→ About this task
Could you print the listing again exactly, omitting the pictures?

→ Data section

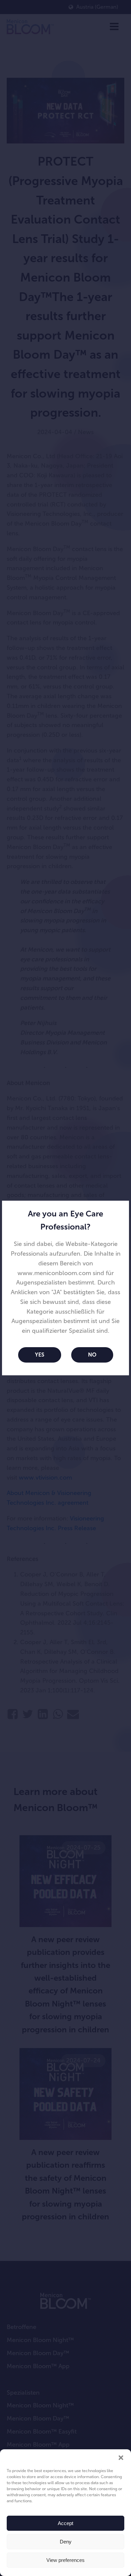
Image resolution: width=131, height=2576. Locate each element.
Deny (66, 2541)
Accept (65, 2523)
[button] (121, 2457)
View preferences (65, 2560)
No (92, 1355)
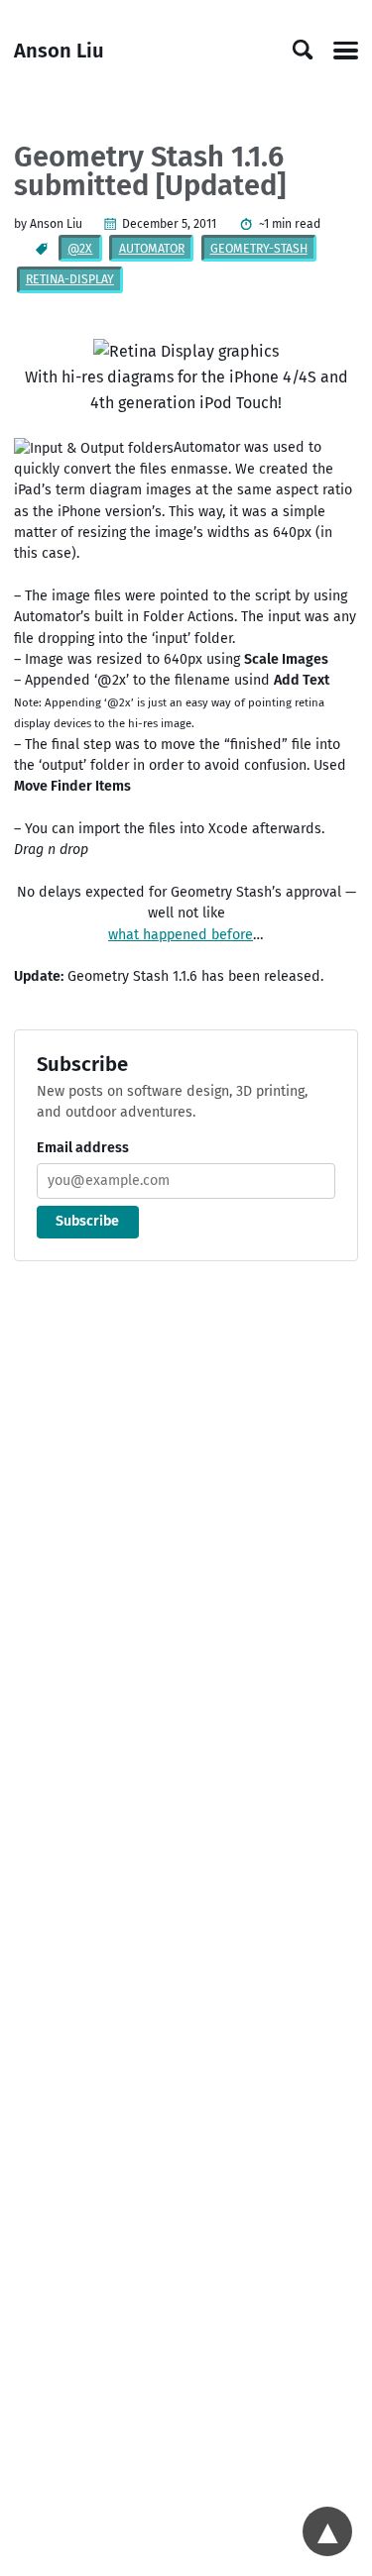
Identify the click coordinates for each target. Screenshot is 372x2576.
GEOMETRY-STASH (259, 249)
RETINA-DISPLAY (70, 279)
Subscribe (87, 1221)
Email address (83, 1147)
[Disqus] (186, 1543)
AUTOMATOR (152, 249)
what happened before (180, 934)
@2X (79, 249)
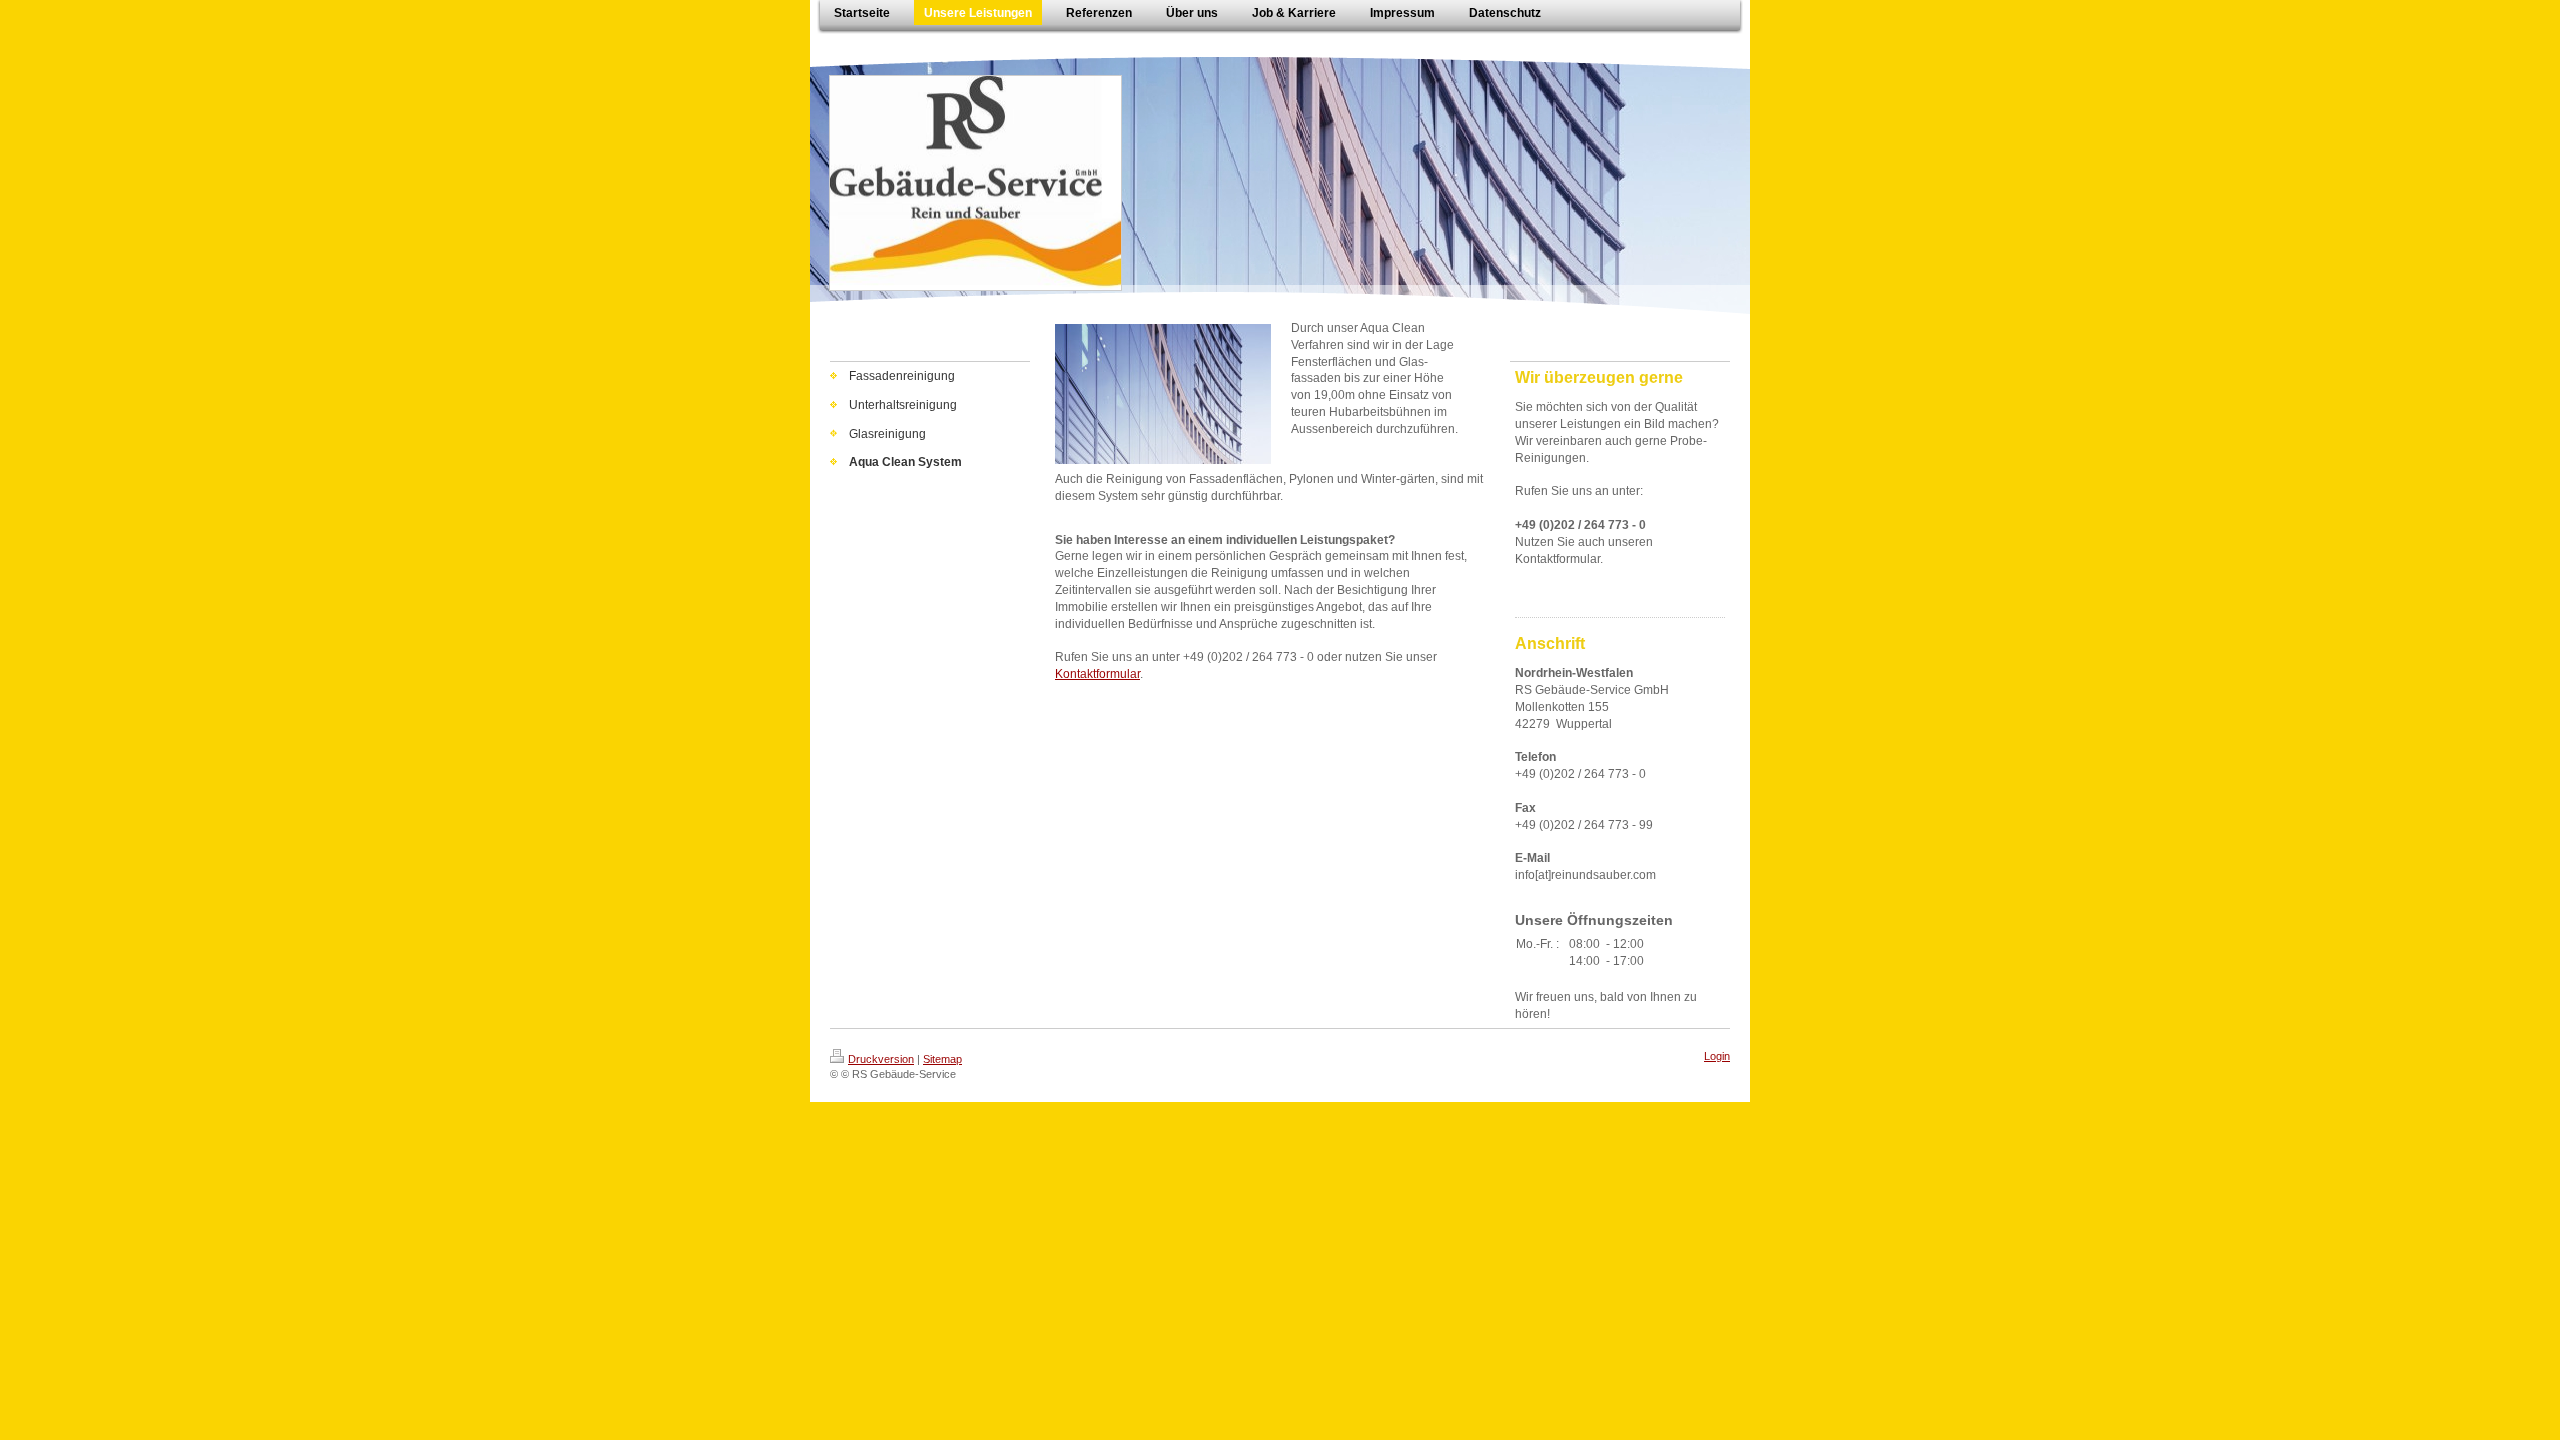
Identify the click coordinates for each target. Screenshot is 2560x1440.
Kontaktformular (1097, 674)
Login (1717, 1056)
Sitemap (942, 1059)
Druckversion (881, 1059)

→ Exercise response
Image resolution: width=131, height=2576. Locate each element.
Deny (66, 2541)
Accept (65, 2523)
[button] (121, 2457)
View preferences (65, 2560)
No (92, 1355)
Identify the click coordinates for each target. Screenshot is 372x2576.
GEOMETRY-STASH (259, 249)
RETINA-DISPLAY (70, 279)
Subscribe (87, 1221)
Email address (83, 1147)
[Disqus] (186, 1543)
AUTOMATOR (152, 249)
what happened before (180, 934)
@2X (79, 249)
Identify the click coordinates for each target. Screenshot is 2560x1440.
Kontaktformular (1097, 674)
Login (1717, 1056)
Sitemap (942, 1059)
Druckversion (881, 1059)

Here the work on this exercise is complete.